* _Reading passage_
————————

So we might assume the people with autism who respond to Valtrex might have one of the above, or similar, viruses. Unless Valtrex has some other modes of action, unrelated to being an anti-viral, which remains a possibility. 

Mitochondrial Disease and Viral Infections
Since this post is already full of speculation, I will add some more. Some people say that their child’s mitochondrial disease was preceded by a viral infection, so how likely is it that a virus can trigger mitochondrial disease and then autism?  Again, this is not something anyone can prove, one way or the other, but it does look like your mitochondria are particularly vulnerable to viruses.
The virus will exploit the mitochondria to further its own development, perhaps in doing so, in some people with a pre-disposition, this triggers a process to chronic mitochondrial dysfunction.  Read the papers below for more on this subject.


Highlights


Mitochondrial dynamics influences mitochondrial and cellular functions.
Mitochondrial dynamics is affected during viral infections.
Viruses exploit mitochondrial dynamics and mitophagy to benefit infectious process.
Virus-altered mitochondrial dynamics determines the outcome of infection.
Disruption of mitochondrial dynamics promotes viral pathogenesis.

If a virus can trigger mitochondrial disease, as we have seen a vaccination can, is there any possible merit in using antivirals years later?
Is there merit treating regressive autism, which is likely to be mitochondrial disease, immediately with antiviral drugs?
Is there merit treating autism flare-ups, that do not respond to PANDAS/PANS therapies, with antiviral drugs?
Is there merit treating MS (multiple sclerosis) immediately on diagnosis with antiviral drugs? Would MS flare-ups respond to antivirals?

My take
If I was to develop MS tomorrow, given there is currently no cure, I think I might want to try an antiviral, just in case it might actually do some good.
My son with classic autism did have a PANDAS-like regression last year, with sudden onset OCD and strange verbalizations. It all went away after a couple of weeks, having been treated as a PANDAS flare-up, as documented in an old post on this blog. If after a viral infection he developed a sudden onset regression I would certainly reread this post.
Readers of this blog with a clear case of mitochondrial disease might want to check for the commonly implicated viruses, since if one was never suppressed this might be something to consider.

————————

* _Work instruction A_
From the post on viruses and mitochondrial disease, write out the stretch from "Viruses exploit mitochondrial" through "outcome of infection.".
* _Work instruction B_
In the post on viruses and mitochondrial disease, what happened to the writer's son's PANDAS-like regression after a couple of weeks?
* _Work instruction C_
Decide whether each statement agrees with the post on viruses and mitochondrial disease, giving yes or no and quoting the deciding words: (i) The writer says it can be proven that a virus triggers mitochondrial disease and then autism. (ii) The son's regression last year came with sudden onset OCD. (iii) The writer says MS currently has a cure.

————————

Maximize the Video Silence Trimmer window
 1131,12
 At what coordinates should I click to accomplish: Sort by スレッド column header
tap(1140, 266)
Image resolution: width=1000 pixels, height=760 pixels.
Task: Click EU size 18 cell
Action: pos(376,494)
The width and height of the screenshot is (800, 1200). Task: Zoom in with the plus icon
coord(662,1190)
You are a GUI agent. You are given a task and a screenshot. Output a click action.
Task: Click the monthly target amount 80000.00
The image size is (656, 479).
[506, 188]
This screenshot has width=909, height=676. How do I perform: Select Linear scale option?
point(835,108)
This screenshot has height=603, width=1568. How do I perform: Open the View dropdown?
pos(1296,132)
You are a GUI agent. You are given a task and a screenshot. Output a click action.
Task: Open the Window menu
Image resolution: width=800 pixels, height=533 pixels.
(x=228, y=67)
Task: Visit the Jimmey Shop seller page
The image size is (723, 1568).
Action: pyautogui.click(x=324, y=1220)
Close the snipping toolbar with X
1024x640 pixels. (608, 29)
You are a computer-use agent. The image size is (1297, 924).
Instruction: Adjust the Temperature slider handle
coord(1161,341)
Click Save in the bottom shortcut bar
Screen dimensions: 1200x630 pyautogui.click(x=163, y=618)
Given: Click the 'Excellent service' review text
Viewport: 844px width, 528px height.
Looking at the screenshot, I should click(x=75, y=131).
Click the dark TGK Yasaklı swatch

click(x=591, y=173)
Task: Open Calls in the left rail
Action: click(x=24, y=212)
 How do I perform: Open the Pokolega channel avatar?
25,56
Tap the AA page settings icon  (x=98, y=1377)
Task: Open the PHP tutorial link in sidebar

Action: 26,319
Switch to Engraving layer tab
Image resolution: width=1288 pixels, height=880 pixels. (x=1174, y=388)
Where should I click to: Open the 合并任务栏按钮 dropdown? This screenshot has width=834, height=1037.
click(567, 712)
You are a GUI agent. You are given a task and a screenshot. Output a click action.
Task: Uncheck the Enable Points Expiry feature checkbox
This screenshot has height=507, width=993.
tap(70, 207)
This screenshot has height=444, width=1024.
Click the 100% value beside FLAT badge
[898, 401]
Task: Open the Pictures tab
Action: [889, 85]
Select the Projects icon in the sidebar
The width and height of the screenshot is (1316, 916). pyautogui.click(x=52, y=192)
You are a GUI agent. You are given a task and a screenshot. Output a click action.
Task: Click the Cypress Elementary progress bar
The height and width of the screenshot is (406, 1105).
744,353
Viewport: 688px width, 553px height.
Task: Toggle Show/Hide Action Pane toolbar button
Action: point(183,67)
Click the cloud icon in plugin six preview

————————

* _Task response A_
Viruses exploit mitochondrial dynamics and mitophagy to benefit infectious process.
Virus-altered mitochondrial dynamics determines the outcome of infection.

* _Task response B_
It all went away after being treated as a PANDAS flare-up.

* _Task response C_
(i) No: "this is not something anyone can prove, one way or the other"
(ii) Yes: "with sudden onset OCD and strange verbalizations"
(iii) No: "given there is currently no cure"